EXTRACTED ENTRIES:
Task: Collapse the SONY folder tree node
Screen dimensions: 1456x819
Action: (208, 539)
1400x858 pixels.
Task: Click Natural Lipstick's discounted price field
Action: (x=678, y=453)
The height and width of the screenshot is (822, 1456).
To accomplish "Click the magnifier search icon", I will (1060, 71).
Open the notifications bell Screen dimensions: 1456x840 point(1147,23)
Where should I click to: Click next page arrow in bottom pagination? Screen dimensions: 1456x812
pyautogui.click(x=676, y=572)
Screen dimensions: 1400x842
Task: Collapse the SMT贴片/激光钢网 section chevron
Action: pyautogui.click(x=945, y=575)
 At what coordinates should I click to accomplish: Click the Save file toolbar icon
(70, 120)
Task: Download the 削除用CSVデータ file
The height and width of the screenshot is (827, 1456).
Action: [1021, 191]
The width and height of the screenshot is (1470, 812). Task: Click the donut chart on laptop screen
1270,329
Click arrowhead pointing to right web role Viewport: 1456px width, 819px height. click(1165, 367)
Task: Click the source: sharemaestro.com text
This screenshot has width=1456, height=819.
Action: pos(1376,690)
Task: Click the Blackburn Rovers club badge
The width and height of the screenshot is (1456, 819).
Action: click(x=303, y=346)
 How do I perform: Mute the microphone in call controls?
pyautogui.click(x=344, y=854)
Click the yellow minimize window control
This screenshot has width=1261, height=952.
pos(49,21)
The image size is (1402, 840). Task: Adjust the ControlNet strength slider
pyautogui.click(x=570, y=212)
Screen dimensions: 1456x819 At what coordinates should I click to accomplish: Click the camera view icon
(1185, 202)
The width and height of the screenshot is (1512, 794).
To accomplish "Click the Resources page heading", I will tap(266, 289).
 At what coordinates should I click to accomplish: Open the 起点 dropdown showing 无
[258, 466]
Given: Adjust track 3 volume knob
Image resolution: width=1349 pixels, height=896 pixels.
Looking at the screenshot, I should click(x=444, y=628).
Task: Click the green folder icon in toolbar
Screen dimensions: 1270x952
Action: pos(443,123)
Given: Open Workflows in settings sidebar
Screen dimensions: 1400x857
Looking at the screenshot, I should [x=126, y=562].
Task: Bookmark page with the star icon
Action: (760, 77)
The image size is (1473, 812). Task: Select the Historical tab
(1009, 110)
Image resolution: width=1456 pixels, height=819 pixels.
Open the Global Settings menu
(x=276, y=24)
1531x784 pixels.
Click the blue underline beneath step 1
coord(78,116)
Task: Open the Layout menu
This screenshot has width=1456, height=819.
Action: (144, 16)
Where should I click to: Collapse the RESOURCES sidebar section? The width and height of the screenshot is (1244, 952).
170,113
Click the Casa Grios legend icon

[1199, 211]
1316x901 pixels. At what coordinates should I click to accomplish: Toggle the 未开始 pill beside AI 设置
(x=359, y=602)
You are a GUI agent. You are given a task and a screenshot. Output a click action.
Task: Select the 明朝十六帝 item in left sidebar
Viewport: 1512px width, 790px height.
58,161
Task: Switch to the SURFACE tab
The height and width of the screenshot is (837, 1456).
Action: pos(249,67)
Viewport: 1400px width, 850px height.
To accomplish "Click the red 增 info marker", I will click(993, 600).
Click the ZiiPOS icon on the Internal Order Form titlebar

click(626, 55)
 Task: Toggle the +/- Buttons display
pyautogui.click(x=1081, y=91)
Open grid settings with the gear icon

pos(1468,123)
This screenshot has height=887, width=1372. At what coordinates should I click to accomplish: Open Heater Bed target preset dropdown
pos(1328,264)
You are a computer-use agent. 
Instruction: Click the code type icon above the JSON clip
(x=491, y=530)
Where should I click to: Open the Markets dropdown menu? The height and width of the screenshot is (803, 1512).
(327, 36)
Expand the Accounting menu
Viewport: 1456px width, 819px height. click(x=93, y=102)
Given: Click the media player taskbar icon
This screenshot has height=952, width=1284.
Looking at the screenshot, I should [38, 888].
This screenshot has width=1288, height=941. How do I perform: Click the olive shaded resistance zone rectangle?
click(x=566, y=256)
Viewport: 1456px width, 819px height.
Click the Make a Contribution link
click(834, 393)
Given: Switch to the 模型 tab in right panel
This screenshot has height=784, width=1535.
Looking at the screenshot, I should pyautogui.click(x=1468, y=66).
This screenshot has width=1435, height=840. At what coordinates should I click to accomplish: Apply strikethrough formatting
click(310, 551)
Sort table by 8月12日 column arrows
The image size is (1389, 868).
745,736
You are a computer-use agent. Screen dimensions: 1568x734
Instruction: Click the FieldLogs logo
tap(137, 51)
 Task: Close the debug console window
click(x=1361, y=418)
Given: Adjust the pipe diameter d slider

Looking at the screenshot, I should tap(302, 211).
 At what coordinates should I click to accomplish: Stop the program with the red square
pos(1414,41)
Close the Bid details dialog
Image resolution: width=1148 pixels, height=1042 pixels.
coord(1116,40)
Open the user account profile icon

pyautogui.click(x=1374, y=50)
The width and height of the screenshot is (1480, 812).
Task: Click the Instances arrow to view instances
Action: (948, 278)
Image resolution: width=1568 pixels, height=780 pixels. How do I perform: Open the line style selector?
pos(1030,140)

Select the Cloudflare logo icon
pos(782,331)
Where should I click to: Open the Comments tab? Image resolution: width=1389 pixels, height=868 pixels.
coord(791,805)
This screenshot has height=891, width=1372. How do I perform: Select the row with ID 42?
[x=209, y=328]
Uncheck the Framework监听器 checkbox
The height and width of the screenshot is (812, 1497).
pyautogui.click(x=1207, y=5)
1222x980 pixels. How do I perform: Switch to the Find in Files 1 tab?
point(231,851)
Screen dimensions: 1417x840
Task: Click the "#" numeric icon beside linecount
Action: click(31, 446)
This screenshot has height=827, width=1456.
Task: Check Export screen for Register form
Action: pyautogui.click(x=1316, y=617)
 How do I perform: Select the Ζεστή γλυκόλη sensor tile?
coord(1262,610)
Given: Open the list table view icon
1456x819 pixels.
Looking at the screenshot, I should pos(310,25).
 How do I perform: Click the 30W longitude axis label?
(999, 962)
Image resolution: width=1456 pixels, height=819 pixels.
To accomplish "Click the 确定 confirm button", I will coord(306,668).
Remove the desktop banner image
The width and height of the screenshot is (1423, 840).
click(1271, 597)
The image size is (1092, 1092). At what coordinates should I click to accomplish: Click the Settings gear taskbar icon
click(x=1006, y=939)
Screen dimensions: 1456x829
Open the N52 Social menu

ACTION ITEM: Beginning with the very first line of the material above, give each line again exactly, ending with the line that contains "Open the notifications".

THE ANSWER:
Task: Collapse the SONY folder tree node
Screen dimensions: 1456x819
Action: (208, 539)
1400x858 pixels.
Task: Click Natural Lipstick's discounted price field
Action: (x=678, y=453)
The height and width of the screenshot is (822, 1456).
To accomplish "Click the magnifier search icon", I will (1060, 71).
Open the notifications bell Screen dimensions: 1456x840 point(1147,23)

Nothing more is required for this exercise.